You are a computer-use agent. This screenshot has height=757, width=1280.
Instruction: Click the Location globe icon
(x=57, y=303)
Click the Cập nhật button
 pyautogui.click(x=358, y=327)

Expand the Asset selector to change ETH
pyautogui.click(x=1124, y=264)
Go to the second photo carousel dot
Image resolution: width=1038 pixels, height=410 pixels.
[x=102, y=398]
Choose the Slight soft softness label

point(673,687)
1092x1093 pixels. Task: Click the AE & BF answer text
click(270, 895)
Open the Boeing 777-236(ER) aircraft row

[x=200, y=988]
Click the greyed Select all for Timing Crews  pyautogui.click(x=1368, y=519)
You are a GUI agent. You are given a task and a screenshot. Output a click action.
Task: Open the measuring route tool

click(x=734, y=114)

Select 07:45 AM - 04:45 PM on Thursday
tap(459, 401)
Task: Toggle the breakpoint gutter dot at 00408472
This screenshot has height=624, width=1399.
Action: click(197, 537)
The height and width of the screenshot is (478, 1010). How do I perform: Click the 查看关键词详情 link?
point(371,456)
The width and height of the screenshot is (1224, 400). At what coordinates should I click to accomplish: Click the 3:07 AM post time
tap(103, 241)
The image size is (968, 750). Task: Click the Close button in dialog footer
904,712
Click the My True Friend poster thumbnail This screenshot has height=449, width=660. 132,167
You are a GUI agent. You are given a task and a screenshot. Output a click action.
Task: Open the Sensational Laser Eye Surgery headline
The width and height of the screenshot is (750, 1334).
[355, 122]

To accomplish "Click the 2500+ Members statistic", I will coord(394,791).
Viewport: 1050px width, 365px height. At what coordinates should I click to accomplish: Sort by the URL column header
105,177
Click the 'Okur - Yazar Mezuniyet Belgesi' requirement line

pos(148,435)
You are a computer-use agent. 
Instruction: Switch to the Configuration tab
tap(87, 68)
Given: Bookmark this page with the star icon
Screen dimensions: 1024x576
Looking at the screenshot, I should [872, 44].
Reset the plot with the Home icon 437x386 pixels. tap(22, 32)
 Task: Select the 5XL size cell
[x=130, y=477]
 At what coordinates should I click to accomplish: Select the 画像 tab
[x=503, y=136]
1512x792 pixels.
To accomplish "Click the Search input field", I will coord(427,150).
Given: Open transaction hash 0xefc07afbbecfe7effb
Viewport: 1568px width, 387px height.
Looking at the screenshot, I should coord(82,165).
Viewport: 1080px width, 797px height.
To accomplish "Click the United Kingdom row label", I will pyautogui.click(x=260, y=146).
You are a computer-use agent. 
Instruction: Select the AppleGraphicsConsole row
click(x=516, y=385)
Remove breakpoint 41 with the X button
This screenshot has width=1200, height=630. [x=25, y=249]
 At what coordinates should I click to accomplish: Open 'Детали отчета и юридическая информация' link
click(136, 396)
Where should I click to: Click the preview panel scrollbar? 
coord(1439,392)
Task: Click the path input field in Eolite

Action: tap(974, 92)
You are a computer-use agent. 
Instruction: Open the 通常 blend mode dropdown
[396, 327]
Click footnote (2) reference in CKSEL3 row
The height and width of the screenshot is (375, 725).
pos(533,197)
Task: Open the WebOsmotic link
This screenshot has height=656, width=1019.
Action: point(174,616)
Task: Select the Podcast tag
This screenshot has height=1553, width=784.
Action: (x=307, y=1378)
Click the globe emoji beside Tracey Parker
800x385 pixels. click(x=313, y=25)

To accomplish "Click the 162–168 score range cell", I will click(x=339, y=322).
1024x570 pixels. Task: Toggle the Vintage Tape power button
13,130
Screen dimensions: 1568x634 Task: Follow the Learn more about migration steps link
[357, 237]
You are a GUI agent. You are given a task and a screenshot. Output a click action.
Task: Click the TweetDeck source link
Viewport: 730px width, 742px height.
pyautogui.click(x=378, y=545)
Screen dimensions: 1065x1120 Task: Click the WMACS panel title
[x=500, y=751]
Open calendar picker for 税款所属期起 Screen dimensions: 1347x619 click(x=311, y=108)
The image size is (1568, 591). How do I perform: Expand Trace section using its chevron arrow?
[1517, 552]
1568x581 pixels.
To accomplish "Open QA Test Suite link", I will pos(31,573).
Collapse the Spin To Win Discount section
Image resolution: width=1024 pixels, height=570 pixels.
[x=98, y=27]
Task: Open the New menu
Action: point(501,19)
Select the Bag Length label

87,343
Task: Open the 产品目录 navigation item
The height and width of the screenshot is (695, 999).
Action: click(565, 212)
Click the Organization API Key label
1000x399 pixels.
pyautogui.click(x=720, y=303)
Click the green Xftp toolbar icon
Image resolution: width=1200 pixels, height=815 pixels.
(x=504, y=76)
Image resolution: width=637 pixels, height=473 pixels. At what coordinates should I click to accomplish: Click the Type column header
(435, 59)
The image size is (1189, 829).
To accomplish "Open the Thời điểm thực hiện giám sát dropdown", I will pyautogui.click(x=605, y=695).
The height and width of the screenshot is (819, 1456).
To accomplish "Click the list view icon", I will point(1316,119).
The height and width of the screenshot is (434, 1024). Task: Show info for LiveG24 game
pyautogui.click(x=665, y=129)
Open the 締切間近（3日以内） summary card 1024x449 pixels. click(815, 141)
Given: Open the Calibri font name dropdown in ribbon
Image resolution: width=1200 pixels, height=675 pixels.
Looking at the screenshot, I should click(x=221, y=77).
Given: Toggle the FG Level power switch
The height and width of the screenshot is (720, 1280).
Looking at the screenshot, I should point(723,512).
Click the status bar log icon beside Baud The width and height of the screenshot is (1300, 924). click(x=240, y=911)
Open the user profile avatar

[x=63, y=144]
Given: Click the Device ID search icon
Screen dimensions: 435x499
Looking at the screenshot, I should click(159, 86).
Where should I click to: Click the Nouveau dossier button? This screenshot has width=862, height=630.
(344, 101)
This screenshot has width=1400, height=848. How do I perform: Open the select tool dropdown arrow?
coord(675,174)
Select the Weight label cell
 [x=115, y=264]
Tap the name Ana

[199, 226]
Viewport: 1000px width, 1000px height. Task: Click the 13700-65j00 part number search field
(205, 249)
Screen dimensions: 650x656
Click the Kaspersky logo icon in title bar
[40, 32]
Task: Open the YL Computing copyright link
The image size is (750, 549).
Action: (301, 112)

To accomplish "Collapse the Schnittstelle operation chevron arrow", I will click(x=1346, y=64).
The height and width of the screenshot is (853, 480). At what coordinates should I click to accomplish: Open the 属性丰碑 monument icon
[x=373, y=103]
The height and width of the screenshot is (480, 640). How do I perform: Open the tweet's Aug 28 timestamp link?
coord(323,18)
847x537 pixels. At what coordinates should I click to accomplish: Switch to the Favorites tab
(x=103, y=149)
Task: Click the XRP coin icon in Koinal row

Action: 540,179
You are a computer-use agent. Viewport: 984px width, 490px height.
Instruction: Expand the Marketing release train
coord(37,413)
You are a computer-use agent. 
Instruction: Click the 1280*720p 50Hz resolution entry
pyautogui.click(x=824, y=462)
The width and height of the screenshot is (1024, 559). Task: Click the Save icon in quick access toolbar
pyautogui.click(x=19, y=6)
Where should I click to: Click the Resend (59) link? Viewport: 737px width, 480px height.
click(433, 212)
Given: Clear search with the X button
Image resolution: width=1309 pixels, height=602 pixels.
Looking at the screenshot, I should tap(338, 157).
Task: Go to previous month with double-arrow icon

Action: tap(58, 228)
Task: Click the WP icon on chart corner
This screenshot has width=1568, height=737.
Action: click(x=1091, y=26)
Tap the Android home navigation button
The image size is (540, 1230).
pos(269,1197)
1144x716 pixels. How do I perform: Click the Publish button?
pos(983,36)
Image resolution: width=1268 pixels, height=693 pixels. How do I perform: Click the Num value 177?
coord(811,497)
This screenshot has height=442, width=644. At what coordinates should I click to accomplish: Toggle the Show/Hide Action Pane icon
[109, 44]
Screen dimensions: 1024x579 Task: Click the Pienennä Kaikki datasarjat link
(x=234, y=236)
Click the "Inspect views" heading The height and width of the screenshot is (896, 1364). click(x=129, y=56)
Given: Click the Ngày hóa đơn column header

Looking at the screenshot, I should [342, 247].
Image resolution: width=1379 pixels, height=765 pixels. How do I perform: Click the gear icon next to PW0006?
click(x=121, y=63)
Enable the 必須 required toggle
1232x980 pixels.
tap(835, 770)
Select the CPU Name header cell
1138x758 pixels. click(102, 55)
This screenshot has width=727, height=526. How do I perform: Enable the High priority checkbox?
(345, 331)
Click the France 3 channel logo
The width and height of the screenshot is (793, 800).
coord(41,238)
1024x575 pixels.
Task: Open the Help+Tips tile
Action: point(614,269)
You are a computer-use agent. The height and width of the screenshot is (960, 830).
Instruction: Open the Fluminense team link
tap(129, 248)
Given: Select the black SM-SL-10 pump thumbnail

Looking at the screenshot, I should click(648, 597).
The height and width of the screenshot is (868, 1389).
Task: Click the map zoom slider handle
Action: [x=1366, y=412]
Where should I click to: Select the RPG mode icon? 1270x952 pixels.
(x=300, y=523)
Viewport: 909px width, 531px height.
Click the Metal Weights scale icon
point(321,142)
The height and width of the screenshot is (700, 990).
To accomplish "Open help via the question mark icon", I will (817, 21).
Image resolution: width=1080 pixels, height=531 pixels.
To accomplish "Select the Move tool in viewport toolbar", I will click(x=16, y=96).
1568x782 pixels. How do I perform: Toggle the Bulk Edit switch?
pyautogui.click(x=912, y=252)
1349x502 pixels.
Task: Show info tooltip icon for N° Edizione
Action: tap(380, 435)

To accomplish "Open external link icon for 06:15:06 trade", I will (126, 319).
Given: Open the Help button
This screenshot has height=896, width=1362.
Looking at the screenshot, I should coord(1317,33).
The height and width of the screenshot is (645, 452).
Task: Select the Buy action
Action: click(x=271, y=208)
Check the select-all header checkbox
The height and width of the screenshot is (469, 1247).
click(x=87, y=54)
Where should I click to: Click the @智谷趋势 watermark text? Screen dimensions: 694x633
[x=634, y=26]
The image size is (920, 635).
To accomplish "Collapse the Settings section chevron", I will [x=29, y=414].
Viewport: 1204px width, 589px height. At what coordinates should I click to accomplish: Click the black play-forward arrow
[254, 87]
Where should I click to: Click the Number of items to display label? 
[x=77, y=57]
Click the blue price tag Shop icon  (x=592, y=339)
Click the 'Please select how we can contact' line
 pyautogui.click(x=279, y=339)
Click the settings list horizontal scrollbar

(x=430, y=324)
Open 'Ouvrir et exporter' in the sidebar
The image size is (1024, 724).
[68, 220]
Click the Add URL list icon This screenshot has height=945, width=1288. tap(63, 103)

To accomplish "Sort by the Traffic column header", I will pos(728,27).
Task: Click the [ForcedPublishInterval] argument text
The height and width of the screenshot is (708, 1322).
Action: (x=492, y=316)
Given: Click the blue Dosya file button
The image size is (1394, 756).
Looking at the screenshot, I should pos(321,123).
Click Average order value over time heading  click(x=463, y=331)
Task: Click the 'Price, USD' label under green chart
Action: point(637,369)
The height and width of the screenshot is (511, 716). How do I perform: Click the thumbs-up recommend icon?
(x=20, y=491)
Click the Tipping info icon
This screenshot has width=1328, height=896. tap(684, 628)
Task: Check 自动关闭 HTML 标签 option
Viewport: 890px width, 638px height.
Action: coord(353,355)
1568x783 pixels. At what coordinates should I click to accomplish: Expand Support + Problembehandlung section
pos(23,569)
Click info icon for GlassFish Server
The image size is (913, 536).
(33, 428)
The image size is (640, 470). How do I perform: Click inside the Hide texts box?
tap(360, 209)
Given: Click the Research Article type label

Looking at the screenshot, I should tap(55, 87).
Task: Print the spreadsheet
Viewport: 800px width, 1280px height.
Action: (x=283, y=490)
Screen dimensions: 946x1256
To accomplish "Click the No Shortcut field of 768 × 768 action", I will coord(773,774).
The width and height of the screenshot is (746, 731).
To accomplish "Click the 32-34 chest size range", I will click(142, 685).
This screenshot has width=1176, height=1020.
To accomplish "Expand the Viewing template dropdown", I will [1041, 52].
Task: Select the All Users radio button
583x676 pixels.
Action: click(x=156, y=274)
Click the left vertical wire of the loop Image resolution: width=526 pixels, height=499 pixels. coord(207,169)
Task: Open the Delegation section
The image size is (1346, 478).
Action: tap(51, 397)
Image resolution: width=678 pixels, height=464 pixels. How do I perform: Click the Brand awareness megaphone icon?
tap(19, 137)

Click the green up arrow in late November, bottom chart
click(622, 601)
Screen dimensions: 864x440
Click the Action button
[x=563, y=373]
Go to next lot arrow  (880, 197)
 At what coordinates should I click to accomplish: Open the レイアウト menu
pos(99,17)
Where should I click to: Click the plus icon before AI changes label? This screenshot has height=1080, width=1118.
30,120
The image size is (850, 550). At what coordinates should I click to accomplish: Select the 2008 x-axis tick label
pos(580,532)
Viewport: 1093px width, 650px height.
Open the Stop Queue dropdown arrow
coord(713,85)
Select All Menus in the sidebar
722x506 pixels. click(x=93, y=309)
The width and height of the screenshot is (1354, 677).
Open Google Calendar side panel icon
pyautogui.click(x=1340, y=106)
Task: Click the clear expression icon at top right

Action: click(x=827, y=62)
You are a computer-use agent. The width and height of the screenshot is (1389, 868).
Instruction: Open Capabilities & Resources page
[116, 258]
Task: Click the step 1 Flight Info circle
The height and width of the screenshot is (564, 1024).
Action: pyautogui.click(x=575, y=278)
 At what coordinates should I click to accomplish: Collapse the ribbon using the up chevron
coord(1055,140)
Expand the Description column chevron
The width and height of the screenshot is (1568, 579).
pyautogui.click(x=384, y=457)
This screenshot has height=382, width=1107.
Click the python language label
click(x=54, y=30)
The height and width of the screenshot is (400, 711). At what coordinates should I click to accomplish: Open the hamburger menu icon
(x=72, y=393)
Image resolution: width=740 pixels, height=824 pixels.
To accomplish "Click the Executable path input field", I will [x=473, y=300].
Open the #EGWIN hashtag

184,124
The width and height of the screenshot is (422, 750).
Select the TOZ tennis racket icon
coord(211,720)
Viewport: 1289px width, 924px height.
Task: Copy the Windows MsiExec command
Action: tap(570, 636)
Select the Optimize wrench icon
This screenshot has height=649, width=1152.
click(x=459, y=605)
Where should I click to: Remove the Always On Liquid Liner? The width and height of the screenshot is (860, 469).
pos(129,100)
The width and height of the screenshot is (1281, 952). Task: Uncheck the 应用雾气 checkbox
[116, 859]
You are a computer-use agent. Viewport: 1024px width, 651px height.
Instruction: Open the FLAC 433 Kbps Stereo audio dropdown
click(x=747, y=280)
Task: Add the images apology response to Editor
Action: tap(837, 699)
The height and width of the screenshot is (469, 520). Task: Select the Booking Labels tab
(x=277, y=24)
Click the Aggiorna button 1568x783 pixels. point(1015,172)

» **Work task**:
Once a line of the records is found to contain "navigation", copy it out.

» **Solution to this problem**:
Task: Open the 产品目录 navigation item
Tap the Android home navigation button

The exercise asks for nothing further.